(Word and element location records)
+ + +

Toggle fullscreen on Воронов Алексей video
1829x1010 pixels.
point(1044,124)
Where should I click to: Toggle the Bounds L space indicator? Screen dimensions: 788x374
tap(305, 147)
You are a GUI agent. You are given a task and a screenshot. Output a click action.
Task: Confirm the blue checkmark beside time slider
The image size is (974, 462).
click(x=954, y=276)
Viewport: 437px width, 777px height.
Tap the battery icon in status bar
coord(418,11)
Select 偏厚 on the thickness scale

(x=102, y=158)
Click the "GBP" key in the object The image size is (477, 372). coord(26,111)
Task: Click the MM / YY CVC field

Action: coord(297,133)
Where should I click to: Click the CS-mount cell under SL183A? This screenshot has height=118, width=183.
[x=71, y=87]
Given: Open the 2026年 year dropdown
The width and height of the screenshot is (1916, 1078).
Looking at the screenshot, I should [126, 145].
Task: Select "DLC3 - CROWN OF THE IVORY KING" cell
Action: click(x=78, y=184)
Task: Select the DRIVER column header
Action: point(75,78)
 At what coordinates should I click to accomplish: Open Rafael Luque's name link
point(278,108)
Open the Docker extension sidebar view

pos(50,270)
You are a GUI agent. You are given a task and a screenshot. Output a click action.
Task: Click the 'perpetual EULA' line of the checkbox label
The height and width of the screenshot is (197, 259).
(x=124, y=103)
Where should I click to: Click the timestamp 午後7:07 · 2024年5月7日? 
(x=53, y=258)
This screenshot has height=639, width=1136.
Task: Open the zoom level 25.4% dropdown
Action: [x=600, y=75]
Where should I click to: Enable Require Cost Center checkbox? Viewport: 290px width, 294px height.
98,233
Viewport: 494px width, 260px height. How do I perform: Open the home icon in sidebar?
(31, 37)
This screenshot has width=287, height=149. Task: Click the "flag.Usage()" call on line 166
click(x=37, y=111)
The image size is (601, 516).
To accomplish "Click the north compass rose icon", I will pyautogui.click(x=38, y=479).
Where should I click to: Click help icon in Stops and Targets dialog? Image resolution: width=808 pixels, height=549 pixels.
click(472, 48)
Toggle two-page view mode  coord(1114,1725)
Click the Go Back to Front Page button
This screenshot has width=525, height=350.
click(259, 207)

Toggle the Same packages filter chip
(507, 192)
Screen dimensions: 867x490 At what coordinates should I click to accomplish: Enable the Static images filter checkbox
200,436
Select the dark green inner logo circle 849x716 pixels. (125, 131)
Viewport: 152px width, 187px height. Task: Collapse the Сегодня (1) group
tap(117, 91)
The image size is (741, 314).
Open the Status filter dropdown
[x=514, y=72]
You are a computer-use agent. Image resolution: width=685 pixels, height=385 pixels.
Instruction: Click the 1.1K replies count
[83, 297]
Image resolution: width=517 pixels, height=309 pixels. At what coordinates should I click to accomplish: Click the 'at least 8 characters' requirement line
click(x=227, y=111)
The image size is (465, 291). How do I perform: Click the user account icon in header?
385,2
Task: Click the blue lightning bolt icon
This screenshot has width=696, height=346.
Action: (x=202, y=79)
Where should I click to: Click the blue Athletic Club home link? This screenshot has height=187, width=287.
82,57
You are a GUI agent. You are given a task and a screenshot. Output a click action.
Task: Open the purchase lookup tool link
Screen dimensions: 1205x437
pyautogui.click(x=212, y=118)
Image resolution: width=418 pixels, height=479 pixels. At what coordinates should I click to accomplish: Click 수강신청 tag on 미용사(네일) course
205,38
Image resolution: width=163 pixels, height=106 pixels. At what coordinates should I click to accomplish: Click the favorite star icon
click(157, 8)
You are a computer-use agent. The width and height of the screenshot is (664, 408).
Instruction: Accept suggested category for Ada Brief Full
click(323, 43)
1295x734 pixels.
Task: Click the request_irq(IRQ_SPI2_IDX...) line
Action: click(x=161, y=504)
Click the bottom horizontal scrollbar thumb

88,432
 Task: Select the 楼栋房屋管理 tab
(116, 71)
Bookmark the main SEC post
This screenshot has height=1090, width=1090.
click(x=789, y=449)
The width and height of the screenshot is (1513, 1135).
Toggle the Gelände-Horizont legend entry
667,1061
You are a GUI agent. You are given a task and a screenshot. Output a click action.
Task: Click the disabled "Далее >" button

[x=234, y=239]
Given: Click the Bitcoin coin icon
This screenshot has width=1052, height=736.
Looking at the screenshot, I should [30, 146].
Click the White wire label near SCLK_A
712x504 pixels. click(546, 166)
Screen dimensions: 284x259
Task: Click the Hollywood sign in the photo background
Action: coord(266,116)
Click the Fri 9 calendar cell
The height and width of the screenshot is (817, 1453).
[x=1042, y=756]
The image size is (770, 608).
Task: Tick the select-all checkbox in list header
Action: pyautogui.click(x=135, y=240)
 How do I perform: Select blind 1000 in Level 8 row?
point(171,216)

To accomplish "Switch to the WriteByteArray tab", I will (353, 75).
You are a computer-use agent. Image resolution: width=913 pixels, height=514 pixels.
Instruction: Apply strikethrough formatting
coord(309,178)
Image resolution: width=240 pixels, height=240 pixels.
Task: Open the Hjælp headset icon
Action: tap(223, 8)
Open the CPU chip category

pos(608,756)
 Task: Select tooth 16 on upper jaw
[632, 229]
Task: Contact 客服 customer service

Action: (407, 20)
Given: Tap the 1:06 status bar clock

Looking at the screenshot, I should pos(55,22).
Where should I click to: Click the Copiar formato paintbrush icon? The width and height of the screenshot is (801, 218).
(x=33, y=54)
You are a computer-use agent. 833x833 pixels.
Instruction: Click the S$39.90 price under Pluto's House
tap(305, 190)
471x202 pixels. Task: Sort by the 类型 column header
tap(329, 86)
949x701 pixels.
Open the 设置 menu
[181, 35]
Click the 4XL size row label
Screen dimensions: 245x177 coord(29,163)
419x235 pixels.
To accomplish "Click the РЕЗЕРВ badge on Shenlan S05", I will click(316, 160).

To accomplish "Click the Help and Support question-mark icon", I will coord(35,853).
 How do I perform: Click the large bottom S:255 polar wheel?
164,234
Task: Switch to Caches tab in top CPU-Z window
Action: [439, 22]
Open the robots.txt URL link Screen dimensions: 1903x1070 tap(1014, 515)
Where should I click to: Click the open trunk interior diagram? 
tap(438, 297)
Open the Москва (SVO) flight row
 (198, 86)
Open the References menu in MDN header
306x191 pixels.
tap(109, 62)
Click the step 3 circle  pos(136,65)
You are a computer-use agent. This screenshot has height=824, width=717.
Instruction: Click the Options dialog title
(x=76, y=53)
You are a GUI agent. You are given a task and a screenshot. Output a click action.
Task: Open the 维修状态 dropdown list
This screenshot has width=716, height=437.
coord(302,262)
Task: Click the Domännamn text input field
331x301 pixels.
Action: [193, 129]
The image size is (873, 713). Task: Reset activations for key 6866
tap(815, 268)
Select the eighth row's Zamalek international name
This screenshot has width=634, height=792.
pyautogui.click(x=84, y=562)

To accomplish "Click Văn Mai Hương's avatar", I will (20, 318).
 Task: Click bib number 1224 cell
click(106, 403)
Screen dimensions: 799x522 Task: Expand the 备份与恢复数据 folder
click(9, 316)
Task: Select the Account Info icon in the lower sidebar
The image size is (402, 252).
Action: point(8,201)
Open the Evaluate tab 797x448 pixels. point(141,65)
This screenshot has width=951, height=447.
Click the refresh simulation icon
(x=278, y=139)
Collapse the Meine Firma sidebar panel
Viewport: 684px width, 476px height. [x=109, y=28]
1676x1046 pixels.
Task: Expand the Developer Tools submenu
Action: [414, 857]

+ + +

AIM: Reproduce all of the data above verbatim, keeping every line as it appears.

TASK RESULT:
Toggle fullscreen on Воронов Алексей video
1829x1010 pixels.
point(1044,124)
Where should I click to: Toggle the Bounds L space indicator? Screen dimensions: 788x374
tap(305, 147)
You are a GUI agent. You are given a task and a screenshot. Output a click action.
Task: Confirm the blue checkmark beside time slider
The image size is (974, 462).
click(x=954, y=276)
Viewport: 437px width, 777px height.
Tap the battery icon in status bar
coord(418,11)
Select 偏厚 on the thickness scale

(x=102, y=158)
Click the "GBP" key in the object The image size is (477, 372). coord(26,111)
Task: Click the MM / YY CVC field

Action: coord(297,133)
Where should I click to: Click the CS-mount cell under SL183A? This screenshot has height=118, width=183.
[x=71, y=87]
Given: Open the 2026年 year dropdown
The width and height of the screenshot is (1916, 1078).
Looking at the screenshot, I should [126, 145].
Task: Select "DLC3 - CROWN OF THE IVORY KING" cell
Action: click(x=78, y=184)
Task: Select the DRIVER column header
Action: point(75,78)
 At what coordinates should I click to accomplish: Open Rafael Luque's name link
point(278,108)
Open the Docker extension sidebar view

pos(50,270)
You are a GUI agent. You are given a task and a screenshot. Output a click action.
Task: Click the 'perpetual EULA' line of the checkbox label
The height and width of the screenshot is (197, 259).
(x=124, y=103)
Where should I click to: Click the timestamp 午後7:07 · 2024年5月7日? 
(x=53, y=258)
This screenshot has height=639, width=1136.
Task: Open the zoom level 25.4% dropdown
Action: [x=600, y=75]
Where should I click to: Enable Require Cost Center checkbox? Viewport: 290px width, 294px height.
98,233
Viewport: 494px width, 260px height. How do I perform: Open the home icon in sidebar?
(31, 37)
This screenshot has width=287, height=149. Task: Click the "flag.Usage()" call on line 166
click(x=37, y=111)
The image size is (601, 516).
To accomplish "Click the north compass rose icon", I will pyautogui.click(x=38, y=479).
Where should I click to: Click help icon in Stops and Targets dialog? Image resolution: width=808 pixels, height=549 pixels.
click(472, 48)
Toggle two-page view mode  coord(1114,1725)
Click the Go Back to Front Page button
This screenshot has width=525, height=350.
click(259, 207)

Toggle the Same packages filter chip
(507, 192)
Screen dimensions: 867x490 At what coordinates should I click to accomplish: Enable the Static images filter checkbox
200,436
Select the dark green inner logo circle 849x716 pixels. (125, 131)
Viewport: 152px width, 187px height. Task: Collapse the Сегодня (1) group
tap(117, 91)
The image size is (741, 314).
Open the Status filter dropdown
[x=514, y=72]
You are a computer-use agent. Image resolution: width=685 pixels, height=385 pixels.
Instruction: Click the 1.1K replies count
[83, 297]
Image resolution: width=517 pixels, height=309 pixels. At what coordinates should I click to accomplish: Click the 'at least 8 characters' requirement line
click(x=227, y=111)
The image size is (465, 291). How do I perform: Click the user account icon in header?
385,2
Task: Click the blue lightning bolt icon
This screenshot has width=696, height=346.
Action: (x=202, y=79)
Where should I click to: Click the blue Athletic Club home link? This screenshot has height=187, width=287.
82,57
You are a GUI agent. You are given a task and a screenshot. Output a click action.
Task: Open the purchase lookup tool link
Screen dimensions: 1205x437
pyautogui.click(x=212, y=118)
Image resolution: width=418 pixels, height=479 pixels. At what coordinates should I click to accomplish: Click 수강신청 tag on 미용사(네일) course
205,38
Image resolution: width=163 pixels, height=106 pixels. At what coordinates should I click to accomplish: Click the favorite star icon
click(157, 8)
You are a computer-use agent. The width and height of the screenshot is (664, 408).
Instruction: Accept suggested category for Ada Brief Full
click(323, 43)
1295x734 pixels.
Task: Click the request_irq(IRQ_SPI2_IDX...) line
Action: click(x=161, y=504)
Click the bottom horizontal scrollbar thumb

88,432
 Task: Select the 楼栋房屋管理 tab
(116, 71)
Bookmark the main SEC post
This screenshot has height=1090, width=1090.
click(x=789, y=449)
The width and height of the screenshot is (1513, 1135).
Toggle the Gelände-Horizont legend entry
667,1061
You are a GUI agent. You are given a task and a screenshot. Output a click action.
Task: Click the disabled "Далее >" button

[x=234, y=239]
Given: Click the Bitcoin coin icon
This screenshot has width=1052, height=736.
Looking at the screenshot, I should [30, 146].
Click the White wire label near SCLK_A
712x504 pixels. click(546, 166)
Screen dimensions: 284x259
Task: Click the Hollywood sign in the photo background
Action: coord(266,116)
Click the Fri 9 calendar cell
The height and width of the screenshot is (817, 1453).
[x=1042, y=756]
The image size is (770, 608).
Task: Tick the select-all checkbox in list header
Action: pyautogui.click(x=135, y=240)
 How do I perform: Select blind 1000 in Level 8 row?
point(171,216)

To accomplish "Switch to the WriteByteArray tab", I will (353, 75).
You are a computer-use agent. Image resolution: width=913 pixels, height=514 pixels.
Instruction: Apply strikethrough formatting
coord(309,178)
Image resolution: width=240 pixels, height=240 pixels.
Task: Open the Hjælp headset icon
Action: tap(223, 8)
Open the CPU chip category

pos(608,756)
 Task: Select tooth 16 on upper jaw
[632, 229]
Task: Contact 客服 customer service

Action: (407, 20)
Given: Tap the 1:06 status bar clock

Looking at the screenshot, I should pos(55,22).
Where should I click to: Click the Copiar formato paintbrush icon? The width and height of the screenshot is (801, 218).
(x=33, y=54)
You are a computer-use agent. 833x833 pixels.
Instruction: Click the S$39.90 price under Pluto's House
tap(305, 190)
471x202 pixels. Task: Sort by the 类型 column header
tap(329, 86)
949x701 pixels.
Open the 设置 menu
[181, 35]
Click the 4XL size row label
Screen dimensions: 245x177 coord(29,163)
419x235 pixels.
To accomplish "Click the РЕЗЕРВ badge on Shenlan S05", I will click(316, 160).

To accomplish "Click the Help and Support question-mark icon", I will coord(35,853).
 How do I perform: Click the large bottom S:255 polar wheel?
164,234
Task: Switch to Caches tab in top CPU-Z window
Action: [439, 22]
Open the robots.txt URL link Screen dimensions: 1903x1070 tap(1014, 515)
Where should I click to: Click the open trunk interior diagram? 
tap(438, 297)
Open the Москва (SVO) flight row
 (198, 86)
Open the References menu in MDN header
306x191 pixels.
tap(109, 62)
Click the step 3 circle  pos(136,65)
You are a computer-use agent. This screenshot has height=824, width=717.
Instruction: Click the Options dialog title
(x=76, y=53)
You are a GUI agent. You are given a task and a screenshot. Output a click action.
Task: Open the 维修状态 dropdown list
This screenshot has width=716, height=437.
coord(302,262)
Task: Click the Domännamn text input field
331x301 pixels.
Action: [193, 129]
The image size is (873, 713). Task: Reset activations for key 6866
tap(815, 268)
Select the eighth row's Zamalek international name
This screenshot has width=634, height=792.
pyautogui.click(x=84, y=562)

To accomplish "Click Văn Mai Hương's avatar", I will (20, 318).
 Task: Click bib number 1224 cell
click(106, 403)
Screen dimensions: 799x522 Task: Expand the 备份与恢复数据 folder
click(9, 316)
Task: Select the Account Info icon in the lower sidebar
The image size is (402, 252).
Action: point(8,201)
Open the Evaluate tab 797x448 pixels. point(141,65)
This screenshot has width=951, height=447.
Click the refresh simulation icon
(x=278, y=139)
Collapse the Meine Firma sidebar panel
Viewport: 684px width, 476px height. [x=109, y=28]
1676x1046 pixels.
Task: Expand the Developer Tools submenu
Action: [414, 857]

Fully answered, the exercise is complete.